Details (and a rant) that you don't need to read:

I'm a hobby photographer who is international a lot. Some days I need 2-3GBs, some days 50.

  • I often retrieve / use photos from the beginning of time until now, and happily pay Apple for 2TB of sync.
  • I'm at about 1.8TB, with 100k photos and 15k videos. I meticulously switch between RAW for photos that don't need it, have great file hygiene, no duplicates, and if I were to spend days combing I could probably reclaim 50-100GBs. It's just not worth my time and the decision fatigue.
  • What I really want to do is identify the occasional 4k video that runs upward of 100GB's, then offload and delete them from iCloud. This would reclaim 300-500GBs.

This should be easy, right? And yet, here we are.

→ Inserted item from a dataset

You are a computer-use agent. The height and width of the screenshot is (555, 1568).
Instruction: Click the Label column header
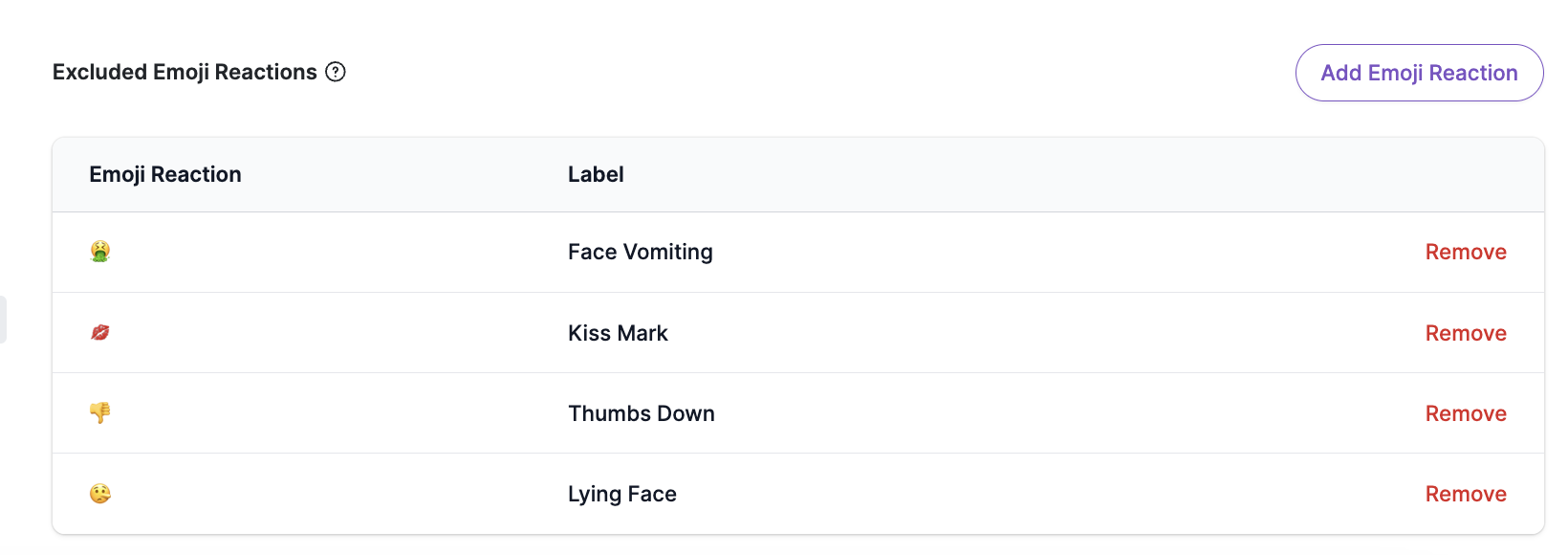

  1. Can't sort by file size: In two thousand and twenty five, we (still) can't sort our photos and videos on an iPhone or in iCloud, whether on mobile or desktop. Forget the hoverboards we were promised. I'll settle for a basic feature we've had since before we began playing the gorillias-throwing-exploding-bananas game on DOS.
  2. Can't maintain a minimum amount of storage locally: So I get that this is niche, but international travel is when I need local storage the most. Since the iPhone manages free space adaptively I can't choose to reserve a set amount. Normally this doesn't matter since domestic data is various flavors of "unlimited". But with e-sims at $15-30 per 10GB's when abroad ... cell sync adds up. So how do I keep X amount of storage locally without downloading a bunch of Netflix videos in the morning so as to force the issue artificially?

Crazy Pills:

Apple will throw an option sometimes to see your largest files as part of a warning, then remove it when it sees fit. It's the hallmark of an abusive relationship. I've read dozens of threads that echo the same behavior. I get it, Apple's biggest margins include iCloud. And the next tier from 2TB is 6TB, for a straight 3x the cost (all while, for most people, most remains unused for years).

My setup:

I have two, 2-bay Synology NAS boxes. The NAS's feed into a mini PC as the second local redundancy for a total of 24TB. This mini PC is then backed by Backblaze. And my super important things are air-gapped in a second location. I've been backing up DLSR's since the 2000s without issue. iCloud has just been this black box that I knew would explode on me one day, since it's not a proper, logical filesystem. And I admit I fell into the "it just works" trap and kept putting it off.

But today, it ends.

But let's be honest ... probably not.